● **ARTICLE**
* * * *
I turned 50 this year and I was not exactly fired up about it. In fact, I openly hated it, which made a birthday party that my sister planned a bit of a task. But instead of making it miserable for everyone around me, I did the adult thing: I stuffed it down and put booze and food on it. A close friend, firmly on the other side of the number, tried to lift me out of my fugue. “Fifty is gonna set you free,” she told me in a conspiratorial whisper. “You just don’t realize it yet.” I nodded my head, accepted her novelty wine glass with “WHATEVER” airbrushed on the side with a smile, and when she was out of sight, continued to wallow privately in my self-imposed pity party.

On paper, I have nothing to be upset about: great kids, fulfilling marriage and a roof over my head that I don’t share with a bank. And, by and large, I’m trying to care less how people think of me. Some days that last part seems to be a losing battle. One minute I’m tough, the next, a random comment will have me in tears. Maybe it’s hormones, I don’t know. It would be nice if thoughtless people wounded me less.
* * * *
● **RECORDS PROVIDED**
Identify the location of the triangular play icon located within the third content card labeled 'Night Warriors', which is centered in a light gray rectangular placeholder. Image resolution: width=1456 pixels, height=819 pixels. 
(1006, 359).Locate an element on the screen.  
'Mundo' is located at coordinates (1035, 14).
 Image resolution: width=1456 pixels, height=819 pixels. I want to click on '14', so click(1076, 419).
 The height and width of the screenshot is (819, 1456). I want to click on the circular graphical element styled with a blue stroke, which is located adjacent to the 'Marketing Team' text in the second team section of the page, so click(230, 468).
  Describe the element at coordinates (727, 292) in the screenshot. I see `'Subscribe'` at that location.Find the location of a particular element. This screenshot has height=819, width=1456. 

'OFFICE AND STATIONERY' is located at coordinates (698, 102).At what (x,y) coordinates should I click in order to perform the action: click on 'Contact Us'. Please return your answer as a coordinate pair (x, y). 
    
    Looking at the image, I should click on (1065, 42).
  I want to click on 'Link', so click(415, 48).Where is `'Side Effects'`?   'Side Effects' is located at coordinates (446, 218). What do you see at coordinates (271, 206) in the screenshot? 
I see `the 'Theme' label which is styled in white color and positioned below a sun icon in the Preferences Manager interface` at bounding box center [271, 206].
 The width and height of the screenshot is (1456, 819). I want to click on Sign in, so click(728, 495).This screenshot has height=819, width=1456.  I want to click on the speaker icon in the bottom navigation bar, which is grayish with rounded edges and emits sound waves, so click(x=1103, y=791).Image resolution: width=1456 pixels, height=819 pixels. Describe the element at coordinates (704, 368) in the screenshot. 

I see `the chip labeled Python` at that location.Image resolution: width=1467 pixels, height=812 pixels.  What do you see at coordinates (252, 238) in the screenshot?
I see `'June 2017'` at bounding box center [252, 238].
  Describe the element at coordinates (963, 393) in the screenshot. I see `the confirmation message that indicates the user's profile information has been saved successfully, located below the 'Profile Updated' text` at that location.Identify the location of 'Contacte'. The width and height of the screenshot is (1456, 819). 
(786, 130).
* * * *
● **AIM OF THE TASK**
Continue the essay about turning 50 from the point where it stops.

● **REPLY**
This came into sharp relief when a woman sidled up to me in the drugstore recently to unload her unsolicited sadness and fear about our present Prime Minister’s recent racial gaffe. “Aren’t you so, so disappointed?” she asked, and then, before I could answer her, started laying out all of the reasons that she felt let down by him. I had never laid eyes on this older white lady before this day, but I guess she saw me – a tall, unassuming black lady hovering near the menopause vitamins – and assumed that I would somehow be charmed or comforted by her transparency.

But I was not. Not one little bit.

There was a time that I might have listened, when I might have taken the time to show her just how even-tempered and woke I could be; when I would have explained in my least-angriest tone of voice how seeing cluelessness on this level was hurtful, disappointing and, ironically, possibly forgivable. I would have explained to her how far away from my values this was and how I was struggling with it. And then, I would have made sure that she understood what seeing a white person in blackface does to a person of colour’s soul when they are forced to confront it long past its due date.

But I did and said none of those things.

I was free. Now that I had passed the half-century mark, I could hang up my Blacksplaining Coat and shove it toward the back of my closet, with the moon boots and the mom jeans.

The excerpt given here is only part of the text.